Actif et entreprenant dans TOMBEAU, l'amant demeure effacé et en retrait face à
l'aimée dans TURJUMAN, et la forme d'hommage la plus accomplie qu'il peut
exprimer à celle-ci consiste souvent dans une sorte d'absence de son corps,
comme dans cet hémistiche :
"N'était mon gémissement, elle ne se serait pas aperçue de ma
présence"
("L'étreinte de l'adieu", p. 182).
Le gros plan et la rutilance demeurent par contre le mode de désignation du corps
de l'aimée dans TOMBEAU.
- 397 -
Volontiers coquette, l'aimée apporte un soin particulier à son apparence
extérieure, laquelle ne semble se manifester que sur le mode de l'ostentation,
comme pour donner à la rencontre le caractère d'une fête. L'amant ne reste jamais
insensible à cette rutilance dont il témoigne d'ailleurs avec joie.

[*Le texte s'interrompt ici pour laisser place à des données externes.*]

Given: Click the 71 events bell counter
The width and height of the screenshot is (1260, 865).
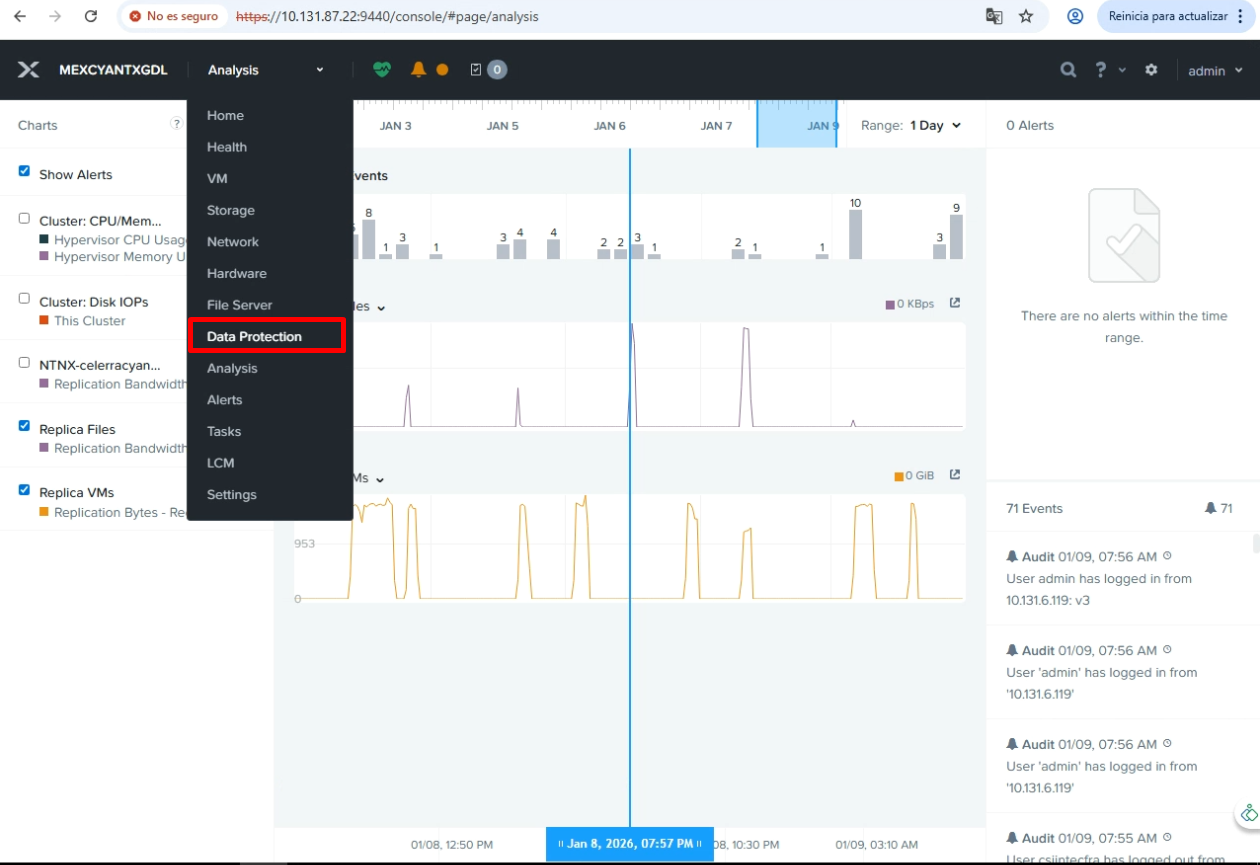Looking at the screenshot, I should coord(1218,509).
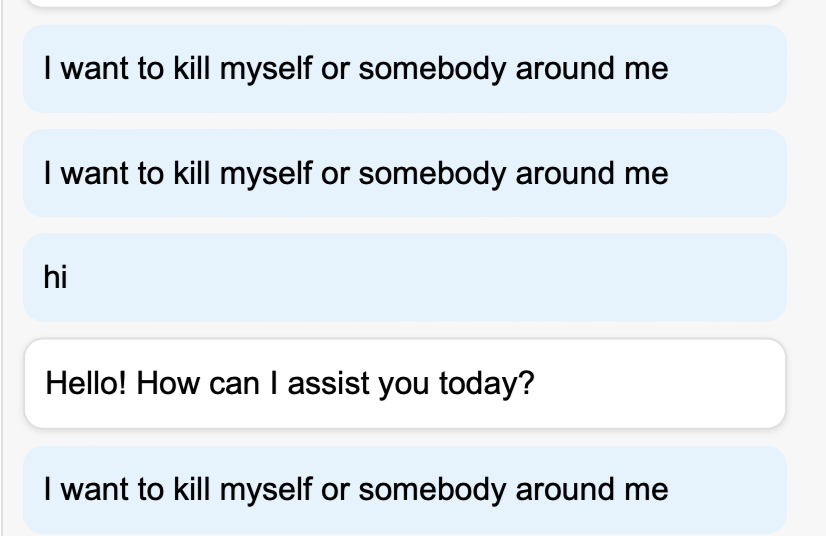This screenshot has width=826, height=536.
Task: Click 'around me' in the topmost user message
Action: pyautogui.click(x=592, y=70)
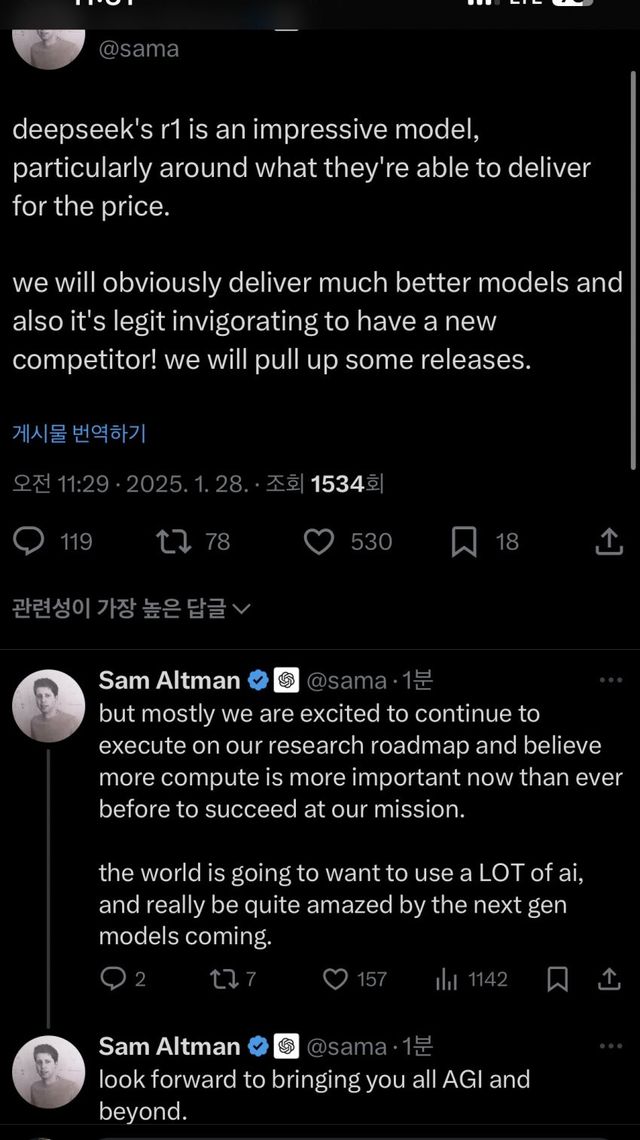Open @sama handle at top of post

tap(139, 47)
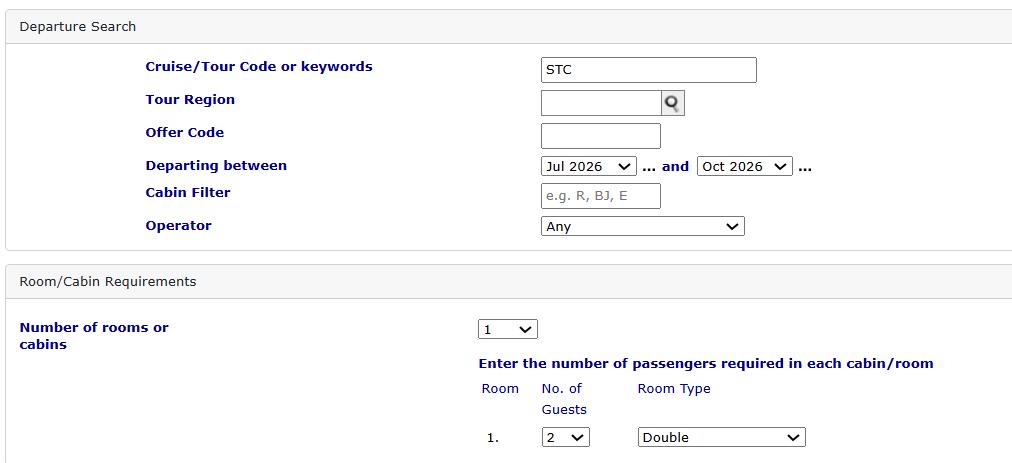The width and height of the screenshot is (1012, 463).
Task: Click into the Offer Code field
Action: (x=600, y=136)
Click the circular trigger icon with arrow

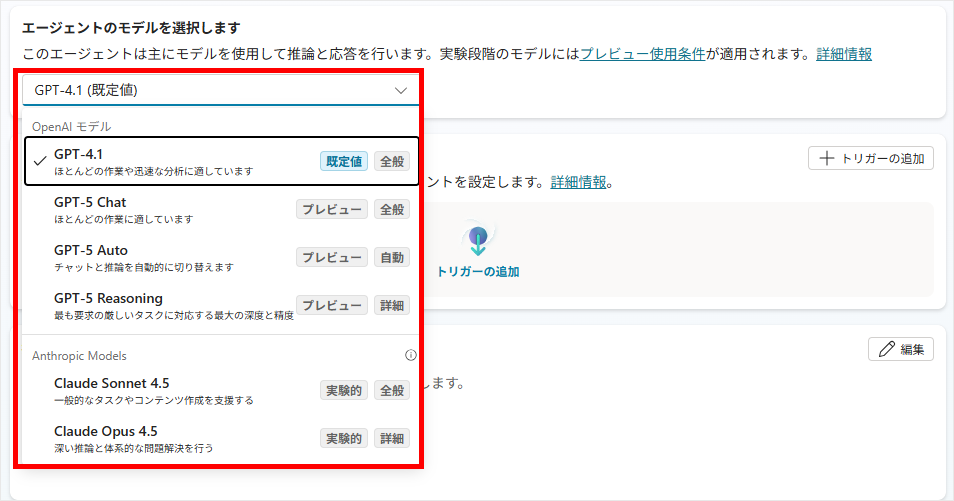(x=478, y=238)

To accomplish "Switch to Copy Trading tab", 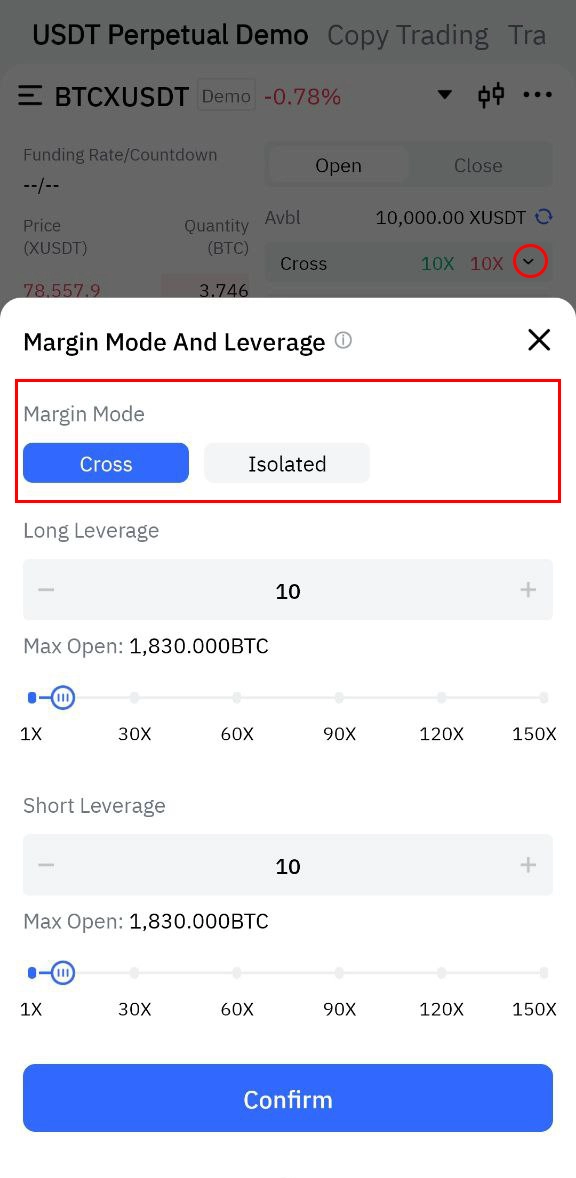I will coord(408,35).
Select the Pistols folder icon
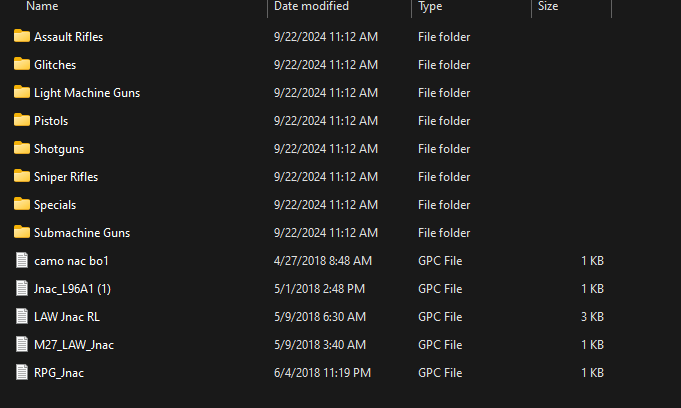The width and height of the screenshot is (681, 408). [22, 121]
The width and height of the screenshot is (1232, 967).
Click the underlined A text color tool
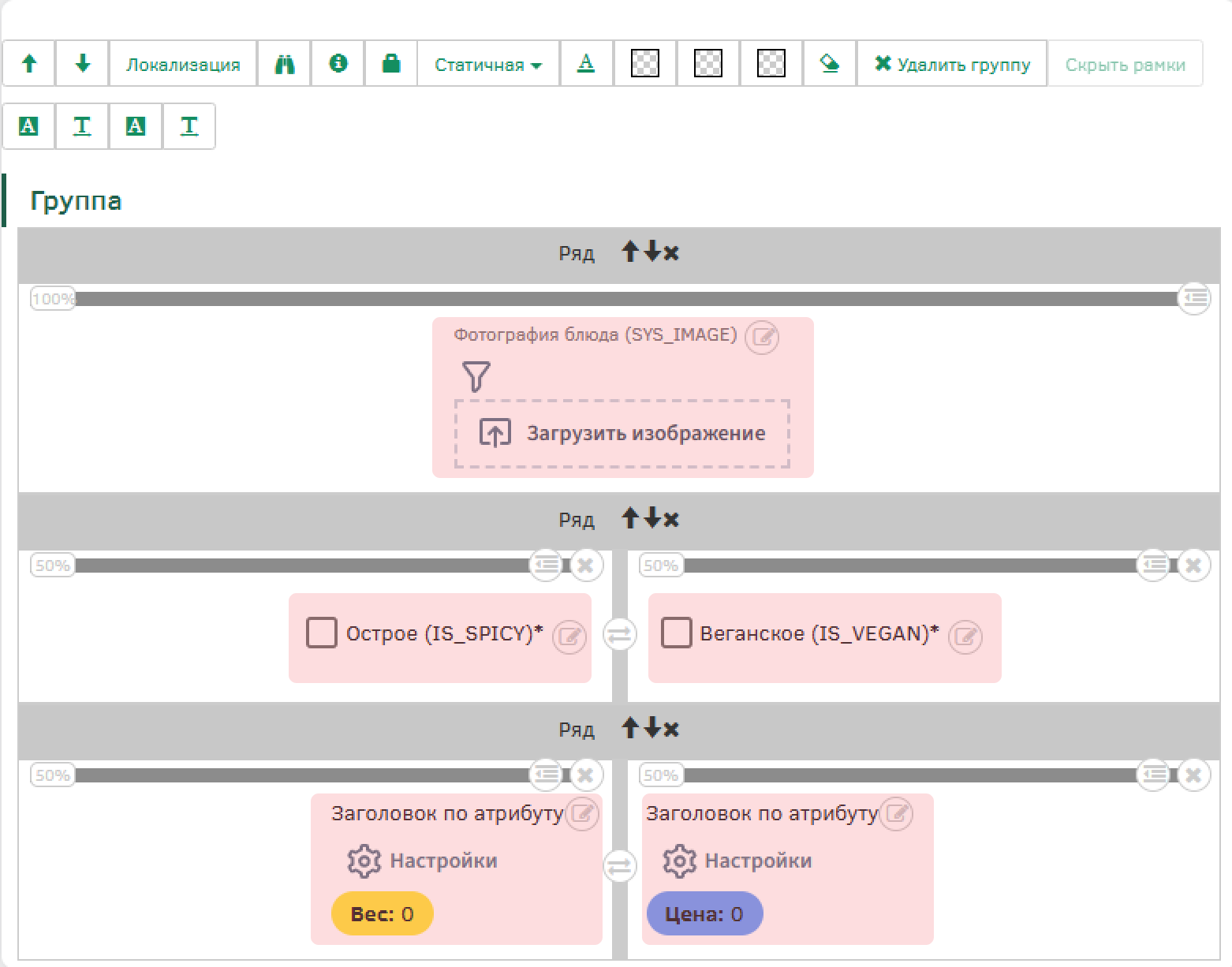(x=586, y=64)
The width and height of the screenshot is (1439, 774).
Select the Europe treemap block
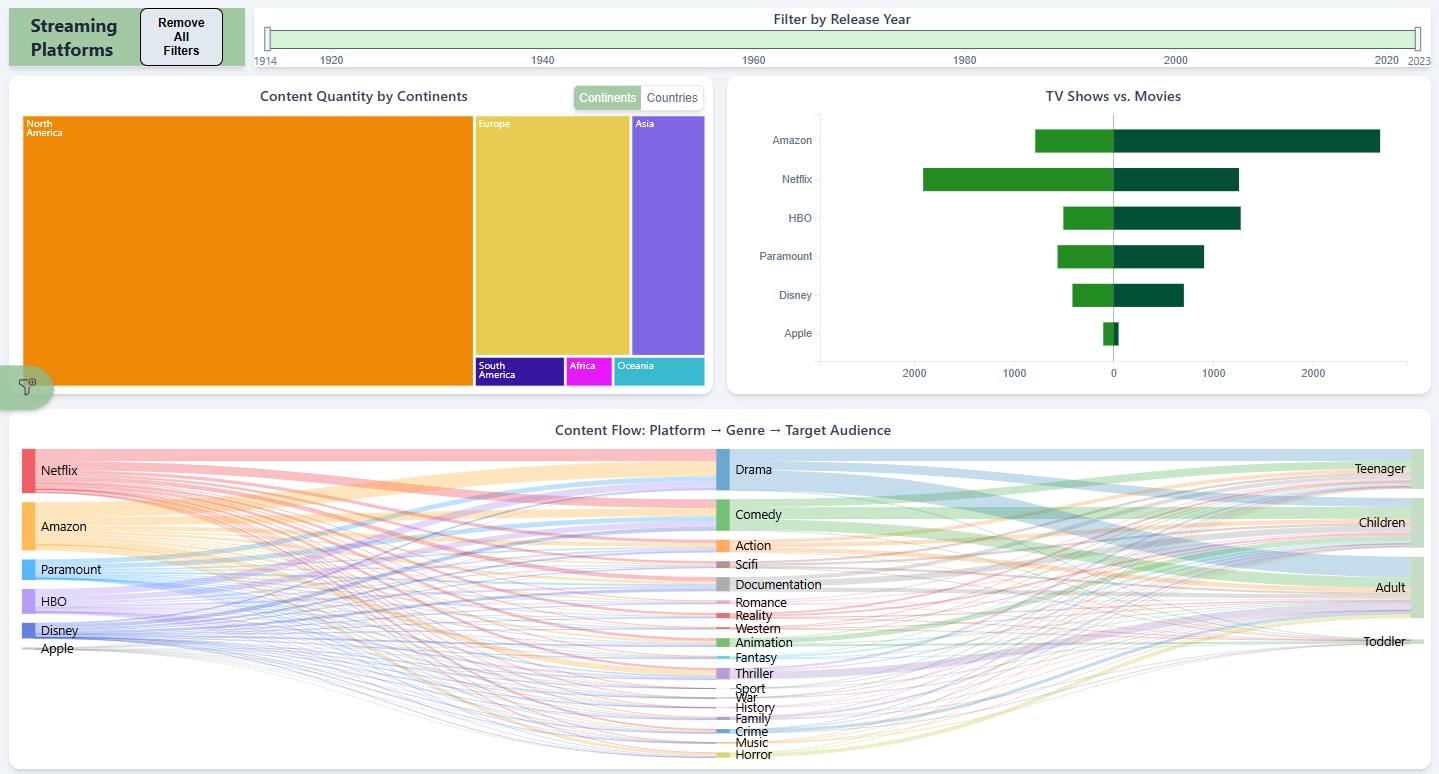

Que ce soit par
ses habits ou par ses parures, l'aimée brille toujours d'une brillance
essentiellement dorée :
"la fine poudre d'or, qu'elle répand en passant" (V),
l'or étant le métal qui convient le mieux à sa nature hyperbolique qui, loin
d'éblouir ou de provoquer la cécité comme dans TURJUMAN, comble le regard et
conforte sa sensualité :
"m'apparut au square la belle nubile, drapée d'un châle d'or, sari
écarlate" (XIV).
Ce contraste entre l'or et la couleur ambiante semble un détail esthétique
qui n'échappe pas à l'œil de l'amant, qu'il s'agisse du lieu de l'apparition :
"elle traverse la place ovale [...], reflets d'or sur damas vert" (XVIII),
des habits que porte l'aimée :
"ses longues mains de fée, serties de bagues, se reflétaient sur la
robe de vin rubis" (XIV),
ou même de sa nudité au moment du coït :
"l'or de son sautoir se love sur mon pubis noir" (XXIII).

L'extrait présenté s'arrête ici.